= Dataset records =
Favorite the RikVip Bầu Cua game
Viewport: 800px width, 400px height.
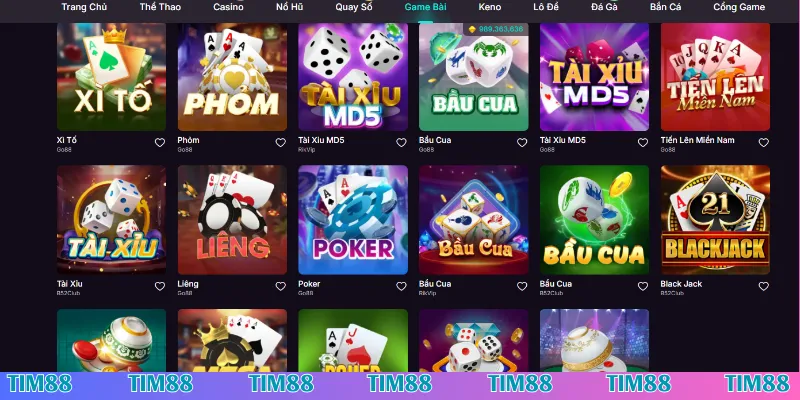[522, 287]
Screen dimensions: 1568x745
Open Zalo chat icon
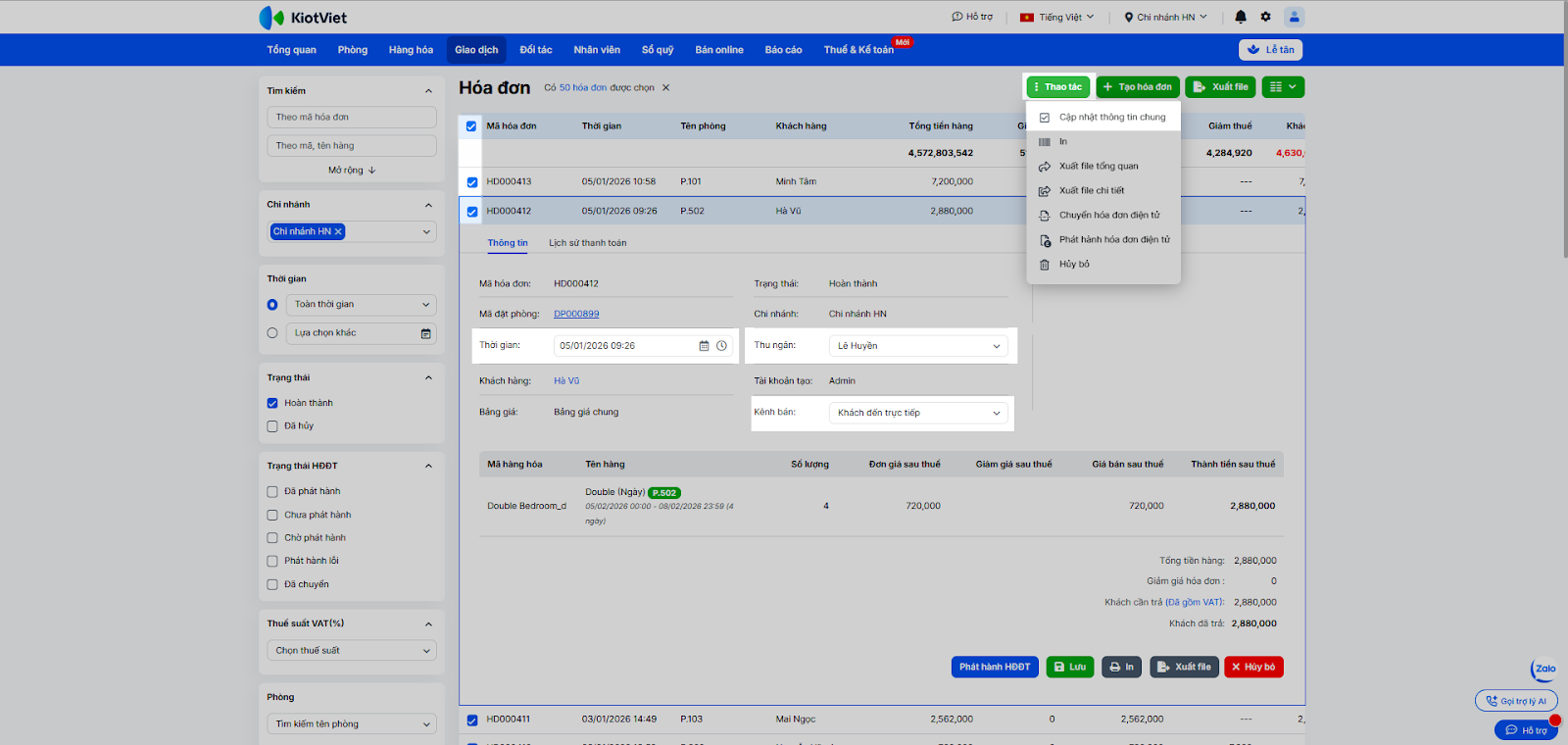[1544, 670]
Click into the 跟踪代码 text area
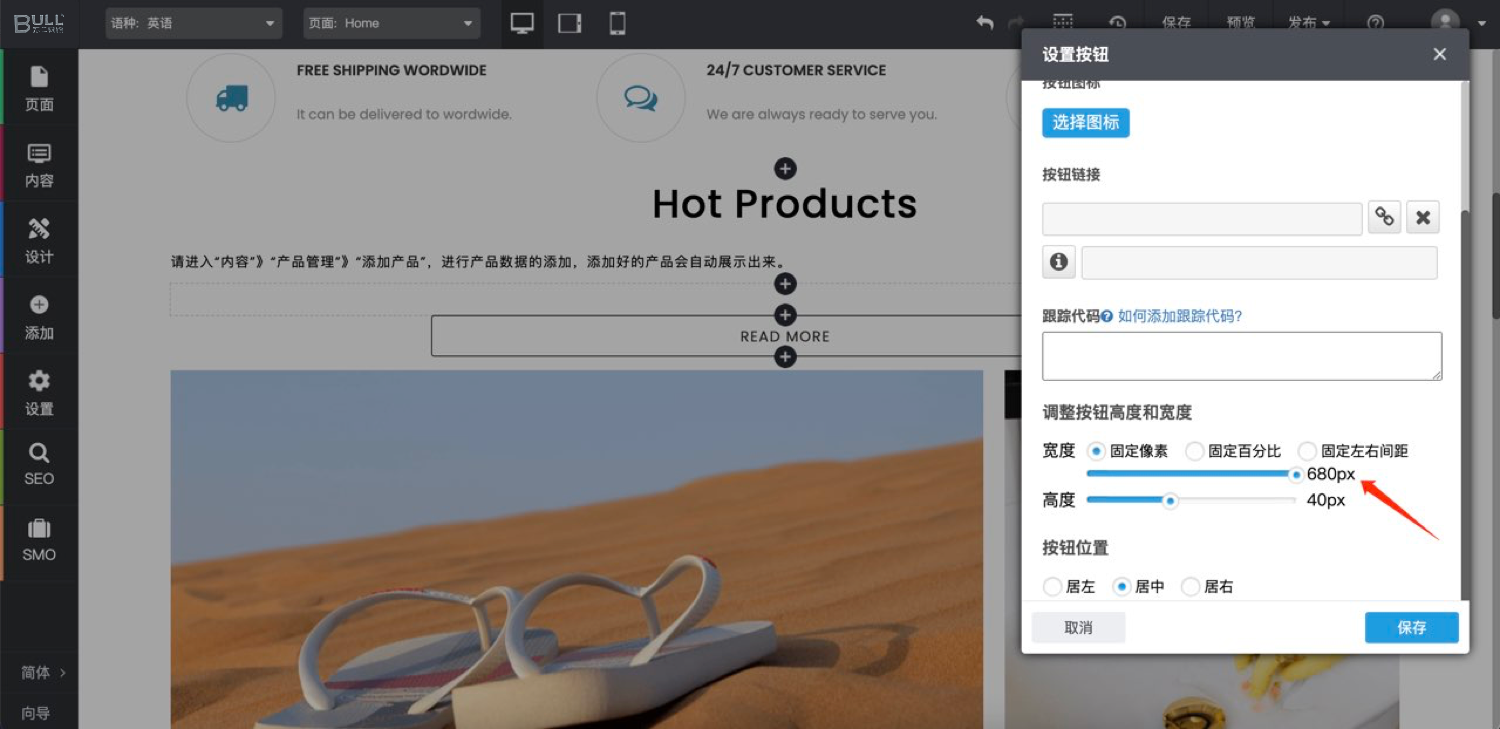This screenshot has width=1500, height=729. (1241, 356)

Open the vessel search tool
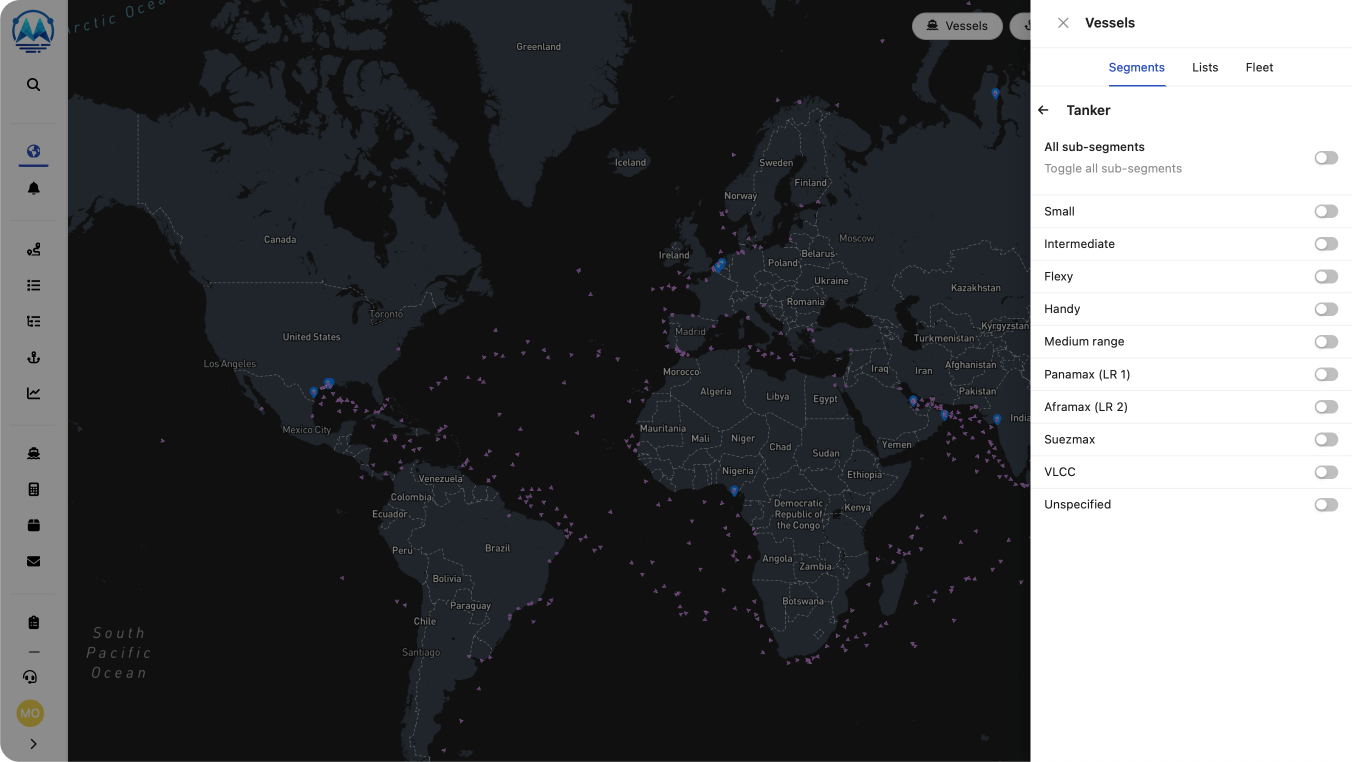pyautogui.click(x=33, y=84)
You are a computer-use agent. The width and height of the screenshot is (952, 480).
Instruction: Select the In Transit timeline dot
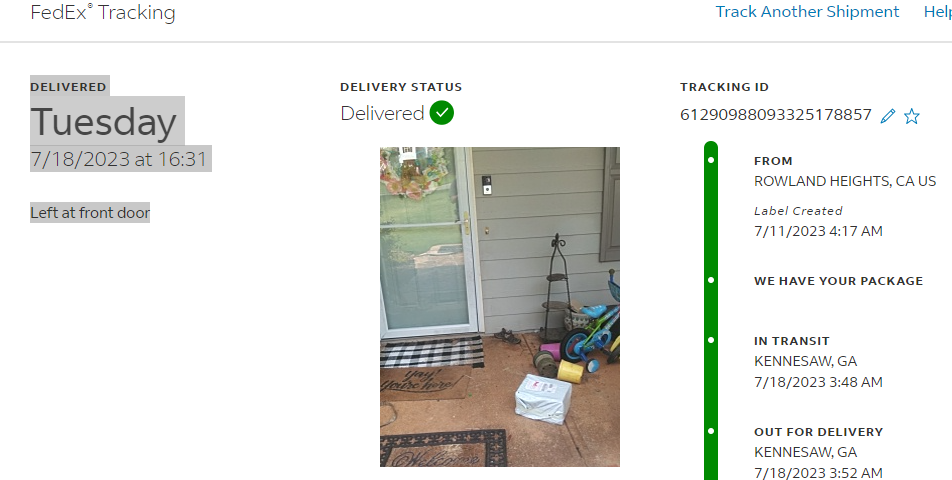coord(711,340)
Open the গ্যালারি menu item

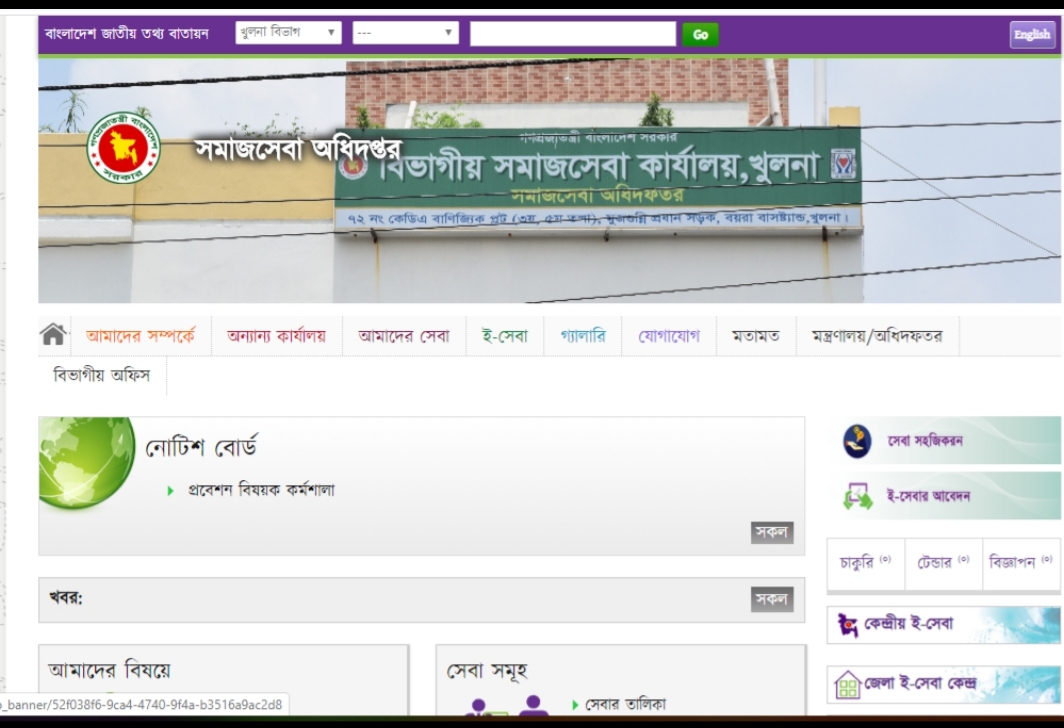(x=583, y=336)
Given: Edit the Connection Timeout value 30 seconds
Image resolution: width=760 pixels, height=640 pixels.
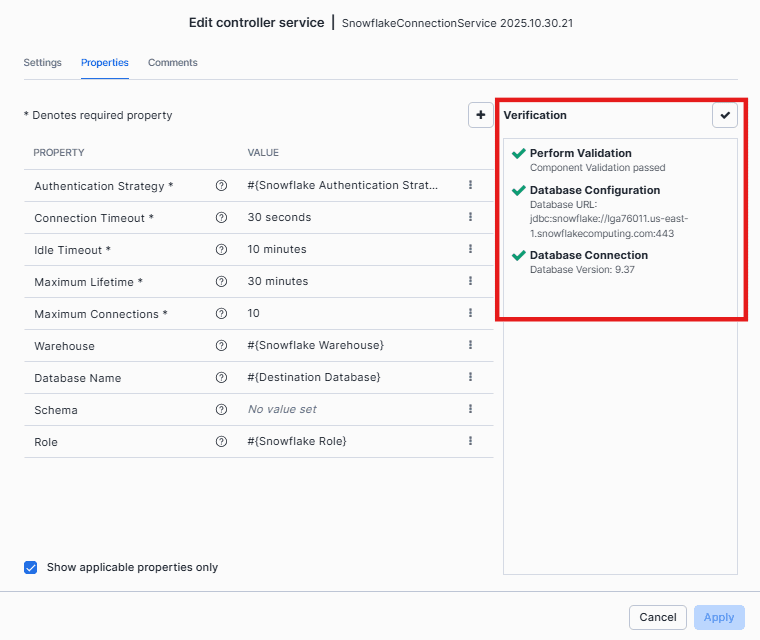Looking at the screenshot, I should (x=279, y=218).
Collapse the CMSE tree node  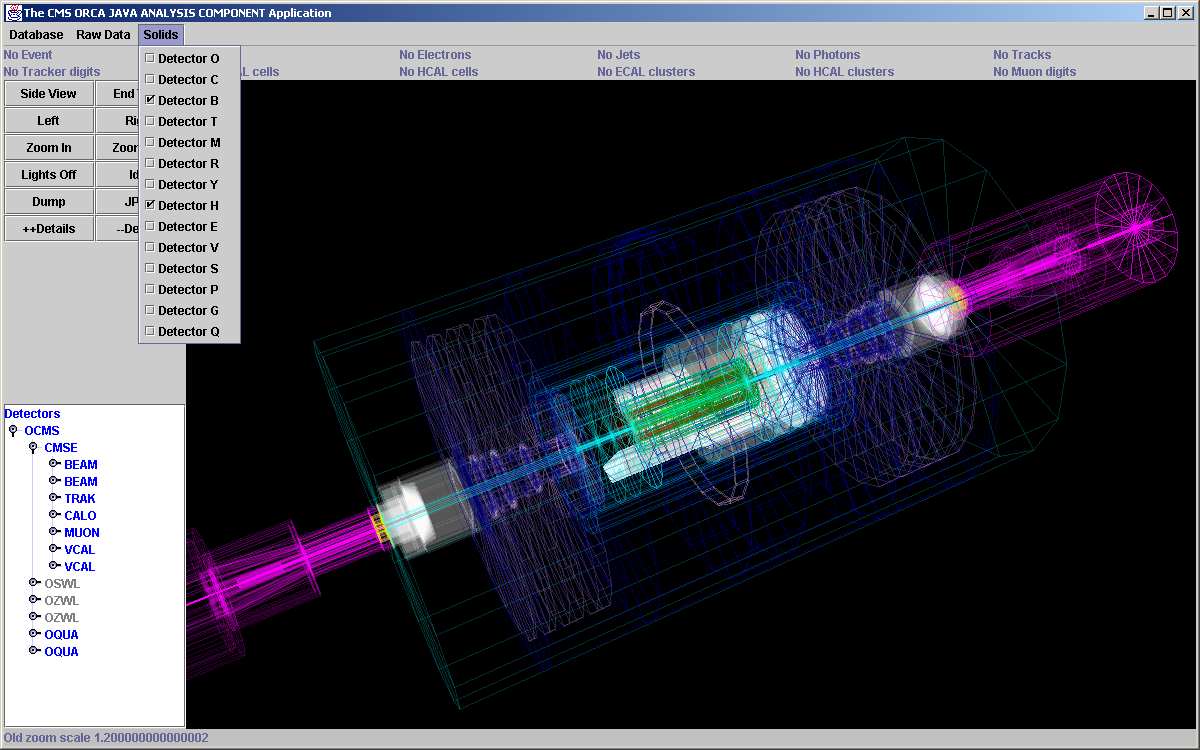[33, 448]
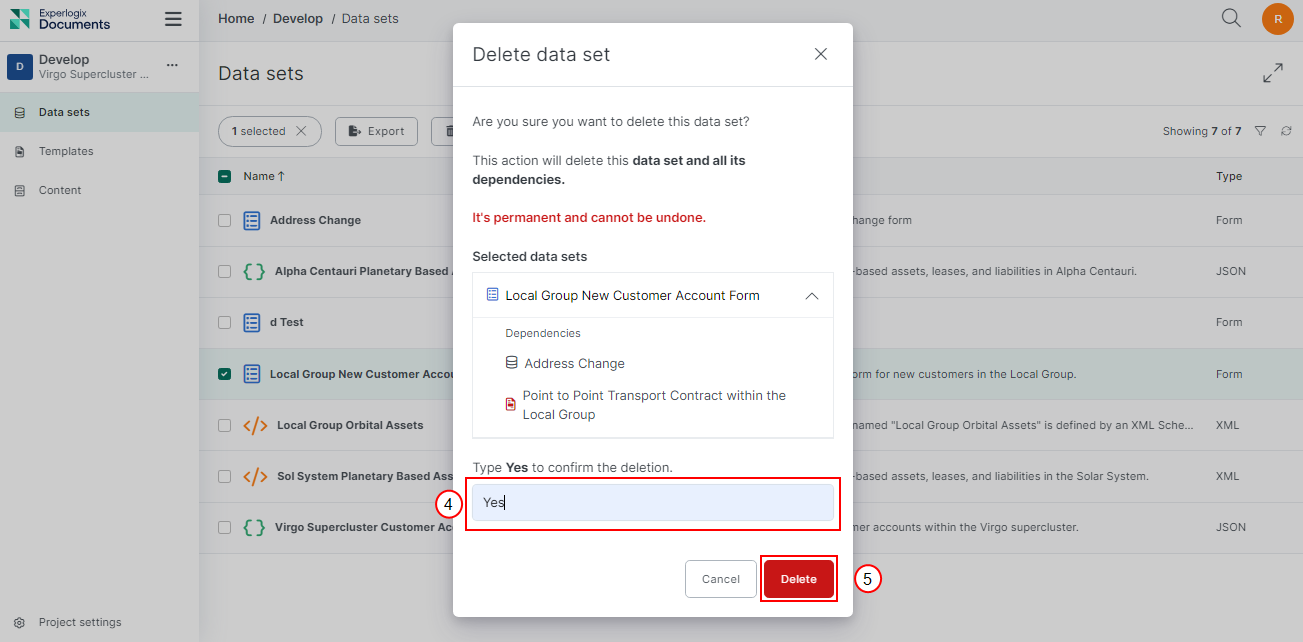This screenshot has height=642, width=1303.
Task: Open Project settings gear item
Action: coord(80,622)
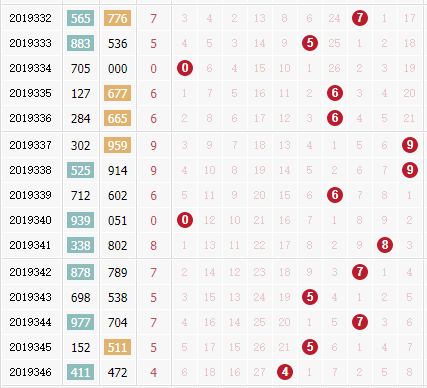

= Task details =
The answer is the lines of the material above, from the one containing "Screen dimensions: 1568x745" down to the one containing "You are a computer-use", given exactly and without images.

= Reply =
Screen dimensions: 1568x745
Open Zalo chat icon
[1544, 670]
Click into the 跟踪代码 text area
This screenshot has width=1500, height=729. (1241, 356)

Open the vessel search tool
pyautogui.click(x=33, y=84)
You are a computer-use agent. The width and height of the screenshot is (952, 480).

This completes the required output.